-- Data section follows --

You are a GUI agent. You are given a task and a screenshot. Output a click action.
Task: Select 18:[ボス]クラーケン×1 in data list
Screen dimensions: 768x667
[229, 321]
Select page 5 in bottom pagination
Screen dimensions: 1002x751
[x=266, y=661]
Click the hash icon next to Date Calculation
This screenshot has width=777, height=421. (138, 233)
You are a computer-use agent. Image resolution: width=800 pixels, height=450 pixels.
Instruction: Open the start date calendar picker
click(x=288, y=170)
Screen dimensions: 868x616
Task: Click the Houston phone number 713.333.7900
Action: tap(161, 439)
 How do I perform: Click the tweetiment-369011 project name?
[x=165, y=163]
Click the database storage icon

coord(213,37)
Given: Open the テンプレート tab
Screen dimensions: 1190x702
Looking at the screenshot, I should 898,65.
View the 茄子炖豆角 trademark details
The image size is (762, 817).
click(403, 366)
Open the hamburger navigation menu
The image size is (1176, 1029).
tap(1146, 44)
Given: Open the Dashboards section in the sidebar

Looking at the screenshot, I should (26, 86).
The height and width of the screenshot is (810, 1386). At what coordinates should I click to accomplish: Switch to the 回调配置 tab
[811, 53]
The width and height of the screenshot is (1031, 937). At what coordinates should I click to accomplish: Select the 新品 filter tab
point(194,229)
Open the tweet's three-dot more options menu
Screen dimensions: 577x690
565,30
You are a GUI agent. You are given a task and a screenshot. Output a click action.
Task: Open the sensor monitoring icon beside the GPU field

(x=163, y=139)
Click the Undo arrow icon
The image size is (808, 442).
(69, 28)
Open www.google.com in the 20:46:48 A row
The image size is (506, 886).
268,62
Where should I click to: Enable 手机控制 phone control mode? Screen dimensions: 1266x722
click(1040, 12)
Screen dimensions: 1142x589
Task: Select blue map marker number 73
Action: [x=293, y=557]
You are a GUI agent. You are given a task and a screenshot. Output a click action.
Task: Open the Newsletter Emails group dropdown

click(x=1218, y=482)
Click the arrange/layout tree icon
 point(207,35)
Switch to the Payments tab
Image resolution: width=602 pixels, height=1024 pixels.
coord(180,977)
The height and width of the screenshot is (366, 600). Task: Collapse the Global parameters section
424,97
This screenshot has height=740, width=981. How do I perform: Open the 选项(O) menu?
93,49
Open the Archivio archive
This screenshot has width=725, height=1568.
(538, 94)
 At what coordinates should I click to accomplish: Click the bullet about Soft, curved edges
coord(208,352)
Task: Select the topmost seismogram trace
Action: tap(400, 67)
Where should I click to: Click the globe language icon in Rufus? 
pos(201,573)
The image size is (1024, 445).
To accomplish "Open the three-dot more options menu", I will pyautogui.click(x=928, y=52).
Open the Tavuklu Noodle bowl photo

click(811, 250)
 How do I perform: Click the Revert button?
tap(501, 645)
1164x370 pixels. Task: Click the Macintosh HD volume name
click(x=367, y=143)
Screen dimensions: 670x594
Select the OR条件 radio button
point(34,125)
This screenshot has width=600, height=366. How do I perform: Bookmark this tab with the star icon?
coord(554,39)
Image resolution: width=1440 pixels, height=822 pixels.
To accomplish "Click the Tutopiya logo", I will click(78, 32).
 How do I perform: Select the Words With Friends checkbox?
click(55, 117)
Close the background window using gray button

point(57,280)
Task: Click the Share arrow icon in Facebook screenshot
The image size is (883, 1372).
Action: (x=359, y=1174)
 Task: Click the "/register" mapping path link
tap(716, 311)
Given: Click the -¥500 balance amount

-- Data section concluded --

▶ _Task objective_: I'd like the entries above reproduced in full, exactly as they stand.

▶ _Your solution_:
You are a GUI agent. You are given a task and a screenshot. Output a click action.
Task: Select 18:[ボス]クラーケン×1 in data list
Screen dimensions: 768x667
[229, 321]
Select page 5 in bottom pagination
Screen dimensions: 1002x751
[x=266, y=661]
Click the hash icon next to Date Calculation
This screenshot has width=777, height=421. (138, 233)
You are a computer-use agent. Image resolution: width=800 pixels, height=450 pixels.
Instruction: Open the start date calendar picker
click(x=288, y=170)
Screen dimensions: 868x616
Task: Click the Houston phone number 713.333.7900
Action: tap(161, 439)
 How do I perform: Click the tweetiment-369011 project name?
[x=165, y=163]
Click the database storage icon

coord(213,37)
Given: Open the テンプレート tab
Screen dimensions: 1190x702
Looking at the screenshot, I should 898,65.
View the 茄子炖豆角 trademark details
The image size is (762, 817).
click(403, 366)
Open the hamburger navigation menu
The image size is (1176, 1029).
tap(1146, 44)
Given: Open the Dashboards section in the sidebar

Looking at the screenshot, I should (26, 86).
The height and width of the screenshot is (810, 1386). At what coordinates should I click to accomplish: Switch to the 回调配置 tab
[811, 53]
The width and height of the screenshot is (1031, 937). At what coordinates should I click to accomplish: Select the 新品 filter tab
point(194,229)
Open the tweet's three-dot more options menu
Screen dimensions: 577x690
565,30
You are a GUI agent. You are given a task and a screenshot. Output a click action.
Task: Open the sensor monitoring icon beside the GPU field

(x=163, y=139)
Click the Undo arrow icon
The image size is (808, 442).
(69, 28)
Open www.google.com in the 20:46:48 A row
The image size is (506, 886).
268,62
Where should I click to: Enable 手机控制 phone control mode? Screen dimensions: 1266x722
click(1040, 12)
Screen dimensions: 1142x589
Task: Select blue map marker number 73
Action: [x=293, y=557]
You are a GUI agent. You are given a task and a screenshot. Output a click action.
Task: Open the Newsletter Emails group dropdown

click(x=1218, y=482)
Click the arrange/layout tree icon
 point(207,35)
Switch to the Payments tab
Image resolution: width=602 pixels, height=1024 pixels.
coord(180,977)
The height and width of the screenshot is (366, 600). Task: Collapse the Global parameters section
424,97
This screenshot has height=740, width=981. How do I perform: Open the 选项(O) menu?
93,49
Open the Archivio archive
This screenshot has width=725, height=1568.
(538, 94)
 At what coordinates should I click to accomplish: Click the bullet about Soft, curved edges
coord(208,352)
Task: Select the topmost seismogram trace
Action: tap(400, 67)
Where should I click to: Click the globe language icon in Rufus? 
pos(201,573)
The image size is (1024, 445).
To accomplish "Open the three-dot more options menu", I will pyautogui.click(x=928, y=52).
Open the Tavuklu Noodle bowl photo

click(811, 250)
 How do I perform: Click the Revert button?
tap(501, 645)
1164x370 pixels. Task: Click the Macintosh HD volume name
click(x=367, y=143)
Screen dimensions: 670x594
Select the OR条件 radio button
point(34,125)
This screenshot has width=600, height=366. How do I perform: Bookmark this tab with the star icon?
coord(554,39)
Image resolution: width=1440 pixels, height=822 pixels.
To accomplish "Click the Tutopiya logo", I will click(78, 32).
 How do I perform: Select the Words With Friends checkbox?
click(55, 117)
Close the background window using gray button

point(57,280)
Task: Click the Share arrow icon in Facebook screenshot
The image size is (883, 1372).
Action: (x=359, y=1174)
 Task: Click the "/register" mapping path link
tap(716, 311)
Given: Click the -¥500 balance amount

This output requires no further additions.